Cardinal, who died of pancreatic cancer April 19 at age 54, recorded himself on cassette as a kid and joined his high school radio club before taking his first paying on-air job in 1979 with CJRL in Kenora, Ont.
That led to positions in Winnipeg, Vancouver, Hamilton, Edmonton and Toronto as he rose into senior management,
Winters describes him as the life of the party, someone happy to be on the giving or receiving end of a practical joke, a boss for whom people liked to work.
“The job is to get good ratings for the radio station and to lead in certain demographics in a market. He had a good vision for what that would take. He wasn’t afraid to take risks.”
One of those risks was bringing American shock-jock Howard Stern’s show to Toronto’s Q107 in 1997.
The high-profile move paid off with soaring ratings. To control what went on the air from the controversial New Yorker, Winters says Cardinal had a producer edit Stern’s unacceptable bits.
Another successful move was helping launch JACK FM in Vancouver, a popular “adult hits” format now licensed in dozens of locations in North America and Europe.

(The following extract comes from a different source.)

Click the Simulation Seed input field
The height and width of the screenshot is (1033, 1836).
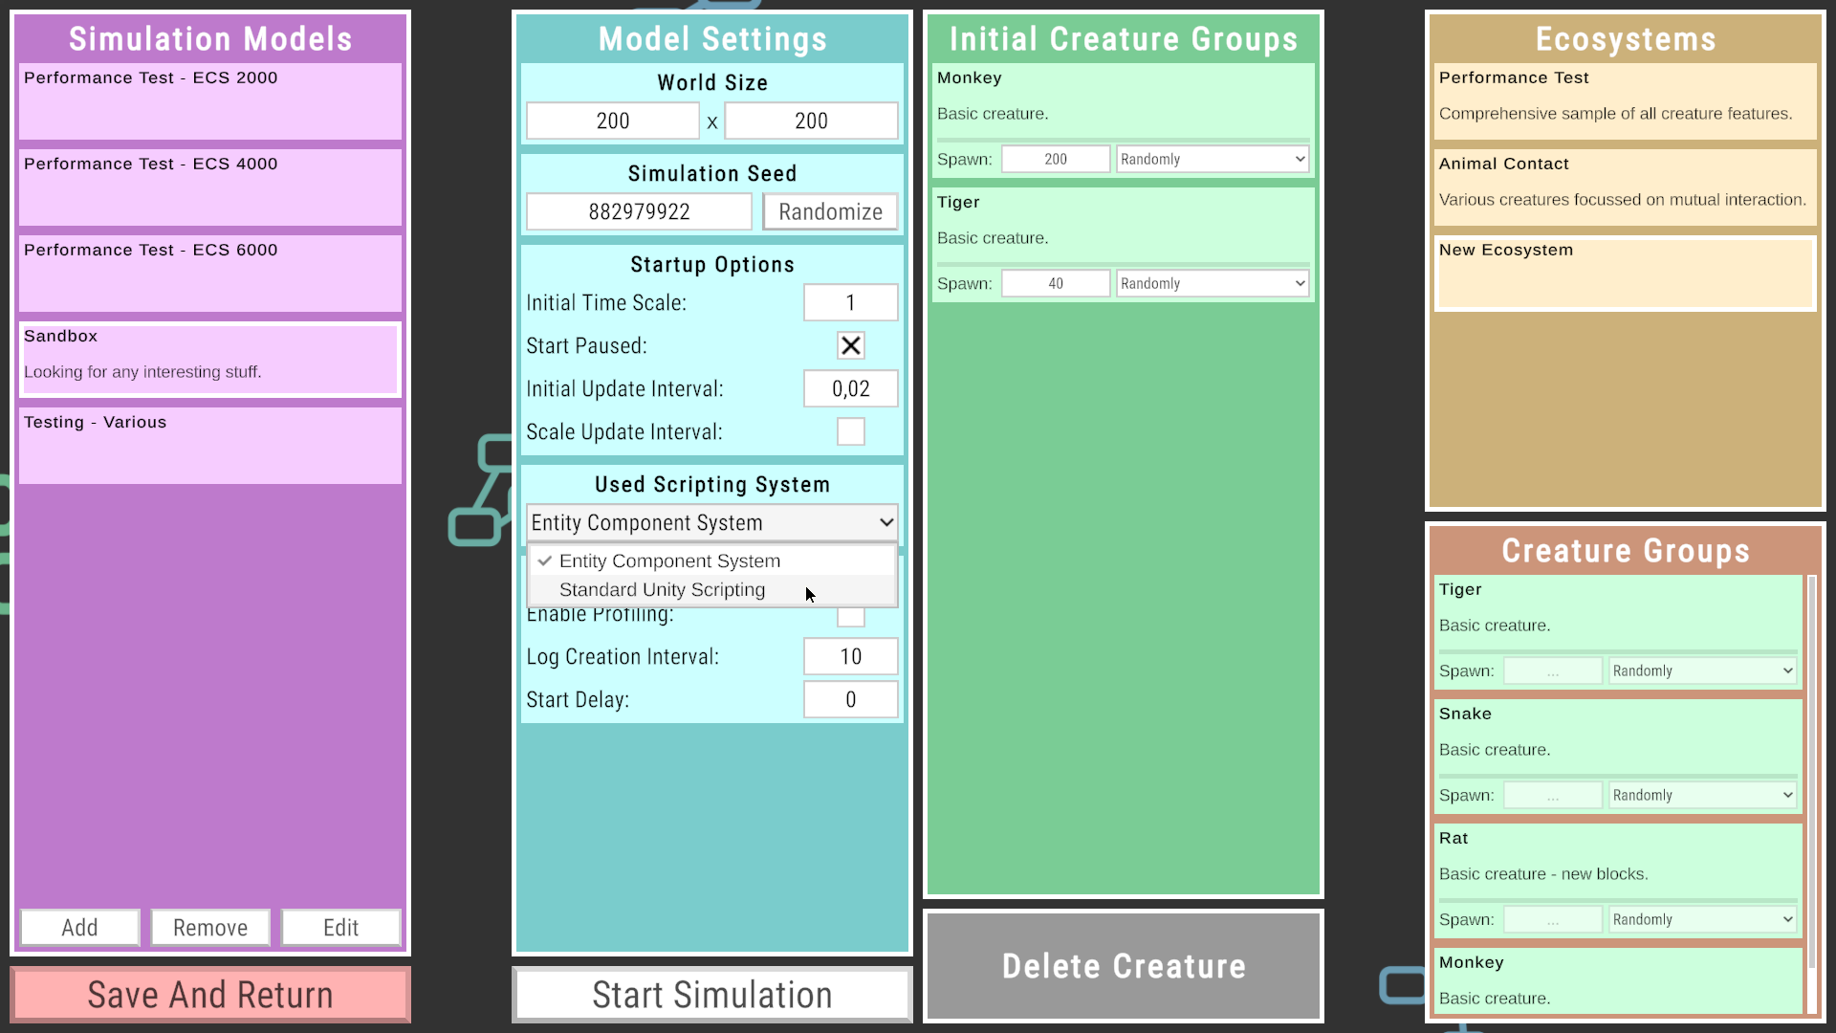639,211
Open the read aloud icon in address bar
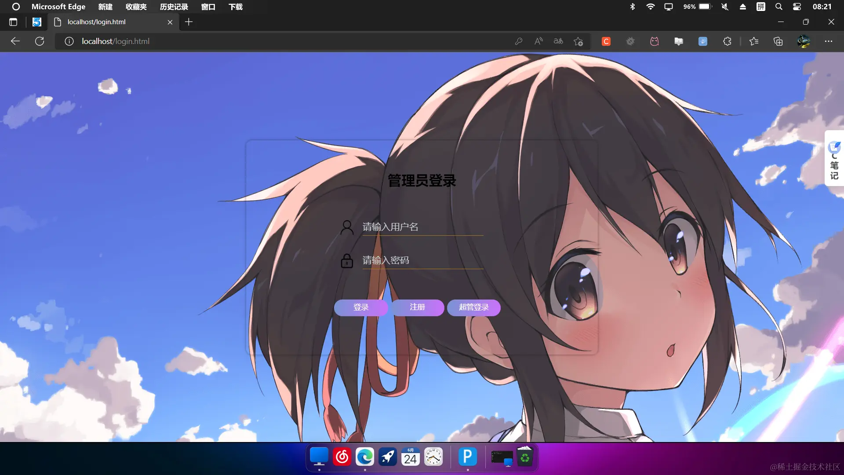The width and height of the screenshot is (844, 475). (538, 41)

“A lot of people in the industry thought this was another fad, but it came out of the box No. 1 in just about every demographic,” says Jim JJ Johnston, who knew Cardinal from the time they worked for opposing Winnipeg radio stations in the early 1980s.

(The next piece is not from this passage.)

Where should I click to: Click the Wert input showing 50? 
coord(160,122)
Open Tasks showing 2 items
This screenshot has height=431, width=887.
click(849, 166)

“He was a master programmer.”
He calls his friend a maverick who lived and breathed the business, enjoying friendly arguments about what worked and what didn’t.
“He wanted to do things his own way, do them fast and get it done, not unlike a lot of us guys,” Johnston says.
“Most of Pat’s friends were radio people. He loved to talk radio, the characters in radio, the formats, the technology.”
He also loved to travel, flying to Los Angeles or elsewhere to hear what was going out over the airwaves in the days before streaming audio.
In 2008, he became operations manager for Newcap Radio Group Edmonton, later taking over as program manager for Newcap Alberta.
He was named general manager in 2011 of Astral Radio’s Edmonton stations, now owned by Bell Media.
He was diagnosed with pancreatic cancer in 2014. For about the last year he was off work to battle the disease, moving to Vancouver to be near friends and family, including son Kael, his only child.
Cardinal survived far longer than doctors expected and did his best to make that time count.
“He would be on a plane to New York or on a plane to Boston or Chicago or Toronto regularly to see his friends,” Johnston says.
“If you’re having a golf trip, Pat would be the first guy to go.”
As he lay in a hospital bed on what turned out to be the last full day of his life, about 25 people close to him took part in a conference call.
Once all the greetings were over, they came to the point — he’ll be inducted into the Broadcast Hall of Fame May 5 during Canadian Music Week celebrations in Toronto.
“Pat just completely lost it. There’s not a dry eye that watched … It meant a lot to him,” Johnston says.
“We’re all so happy we got to him by the time we did. We gave him the best send-off anybody could ever have … The funniest part is, after he collected himself, he says ‘Now I’m going to have to figure how to get the (obscenity) to Toronto.’ ”
Cardinal died the next day, his two ex-wives and his son among the people by his side.